→ Exercise 1:
Can you retype the passage on the Other in critical theory word for word, from "Critical theorists are" to "a constitutive Other."?
→ Exercise 2:
How would you extend the passage on the Other in critical theory, picking up after its last sentence?

Critical theorists are particularly committed to opposing binary oppositions where one side is seen as privileged over or defining itself against an Other (often capitalized), for example, male/female, Occident/Orient, center/margin. Through such binary oppositions, Homi Bhabha explains, “The Other loses its power to signify, to negate, to initiate its historic desire, to establish its own institutional and oppositional discourse” (1994: 31). Often borrowing maneuvers from deconstruction, critical theorists seek instead to unveil and critique the effort to establish a “sovereign Subject” over and against a constitutive Other.
Gayatri Chakravorty Spivak develops the term into her own concepts of “othering” and “worlding.” In her essay, The Rani of Sirmur, she argues that the turning of foreign lands and people into an Other for the European, colonial master occurs not just in official documents or high culture but also in everyday interactions between colonialists and the indigenous population in India during the nineteenth century. Her point is that “the ‘Colonizing Power’ is far from monolithic—that its class-composition and social positionality are necessarily heterogeneous” (1985: 254). She examines, for example, the letters of a minor functionary, Captain Geoffrey Birch, who through the simple act of traveling across India with a native escort engages “in consolidating the self of Europe by obliging the native to cathect the space of the Other on his home ground. He is worlding their own world, which is far from mere uninscribed earth, anew, by obliging them to domesticate the alien as Master” (253). She borrows the term “worlding” from Martin Heidegger’s essay, “The Origin of the Work of Art,” where Heidegger suggests that a work of art establishes a world over and against the earth (understood as yet “uninscribed”). Spivak’s point is that, when one is talking about colonial occupation, the European Subject “worlds” or violently recreates the already inscribed or meaningful world of the native subject, thus making him “Other,” and that this act occurs at all levels of society: “What I am trying to insist on here is that the agents of this cartographic transformation in the narrow sense are not only great names like Vincent Van Gogh, but small unimportant folk like Geoffrey Birch, as well as the policymakers. I am also suggesting that the necessary yet contradictory assumption of an uninscribed earth which is the condition of possibility of the worlding of a world generates the force to make the ‘native’ see himself as ‘other’” (253–54). Through the mere act of traveling across the Indian landscape, “the figure of the European on the hills is being reinscribed from stranger to Master, to the sovereign as Subject with a capital S, even as the native shrinks into the consolidating subjected subject in the lower case” (254).

→ Recorded data:
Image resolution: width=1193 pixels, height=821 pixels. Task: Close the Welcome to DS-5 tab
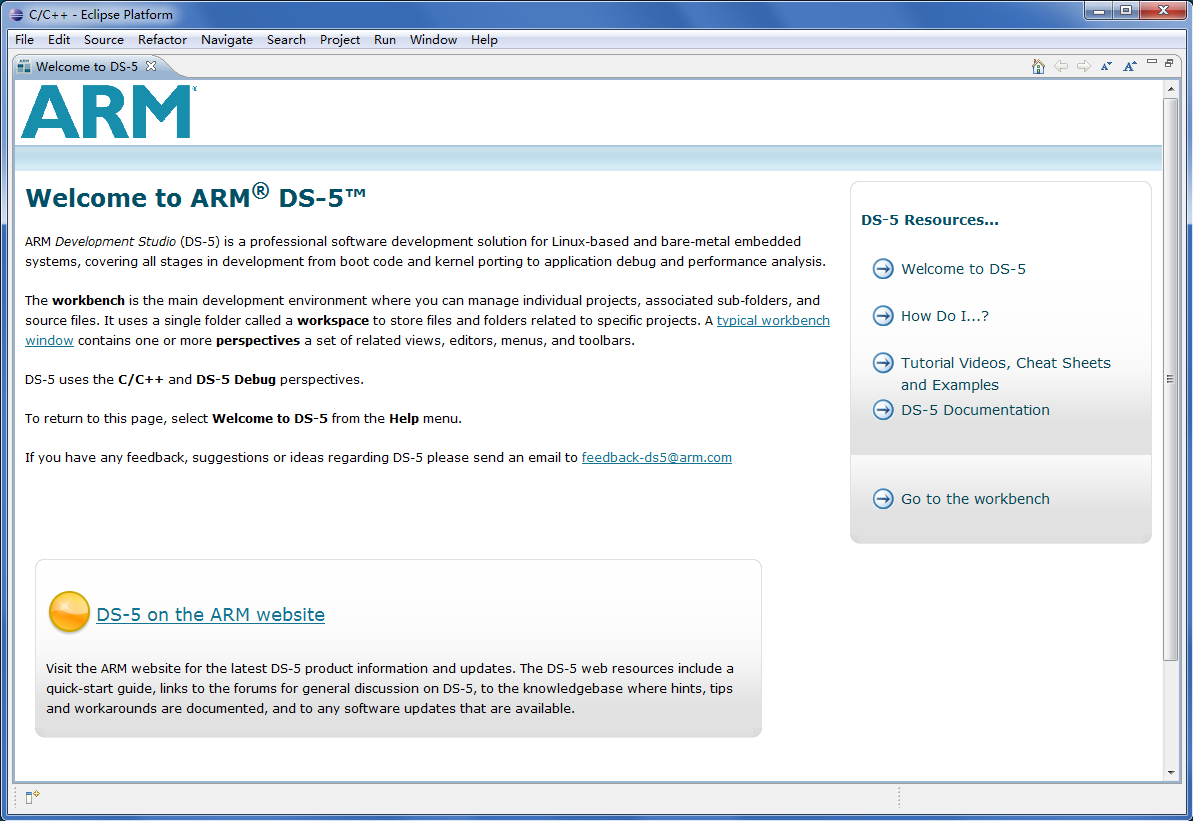151,66
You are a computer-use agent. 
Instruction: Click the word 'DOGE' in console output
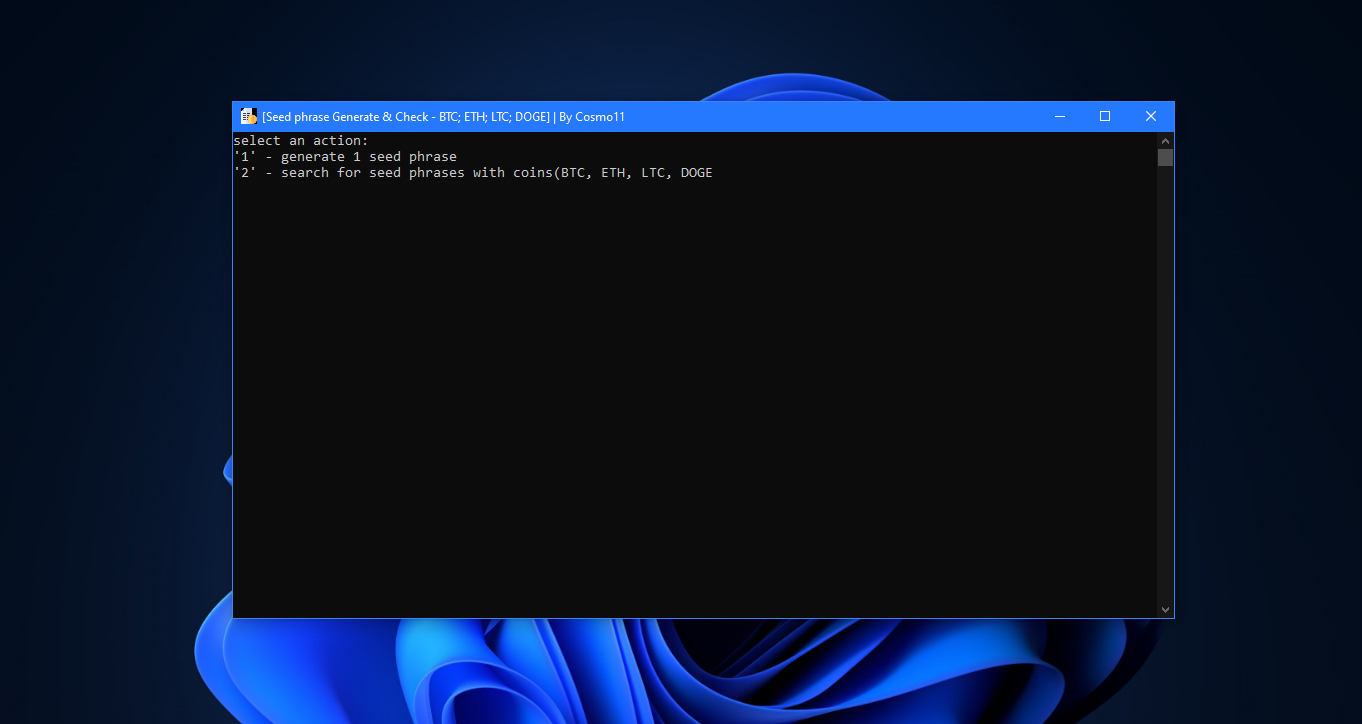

→ Task result 1:
Critical theorists are particularly committed to opposing binary oppositions where one side is seen as privileged over or defining itself against an Other (often capitalized), for example, male/female, Occident/Orient, center/margin. Through such binary oppositions, Homi Bhabha explains, “The Other loses its power to signify, to negate, to initiate its historic desire, to establish its own institutional and oppositional discourse” (1994: 31). Often borrowing maneuvers from deconstruction, critical theorists seek instead to unveil and critique the effort to establish a “sovereign Subject” over and against a constitutive Other.

→ Task result 2:
Jacques Lacan gives “other” a different valence in his Psychoanalysis. He argues that at what he terms the mirror stage of psychosexual development (6–18 months) the subject first understands that it is “other” than the mother, from whom the subject did not properly distinguish itself before this stage. For Lacan, the act of recognizing oneself in the mirror marks the primordial recognition of one’s self as “I,” although at a point “before it is objectified in the dialectic of identification with the other, and before language restores to it, in the universal, its function as subject” (1977: 2). The next stage—when the subject does fully enter into language and what Lacan terms the symbolic order—then establishes a relation between the subject and what Lacan terms the “big Other” (the entire system of language and convention into which we are born): at that point, the subject is reduced into an empty signifier (“I”) within the field of the “Other,” which Lacan capitalizes to distinguish this function from any single other person.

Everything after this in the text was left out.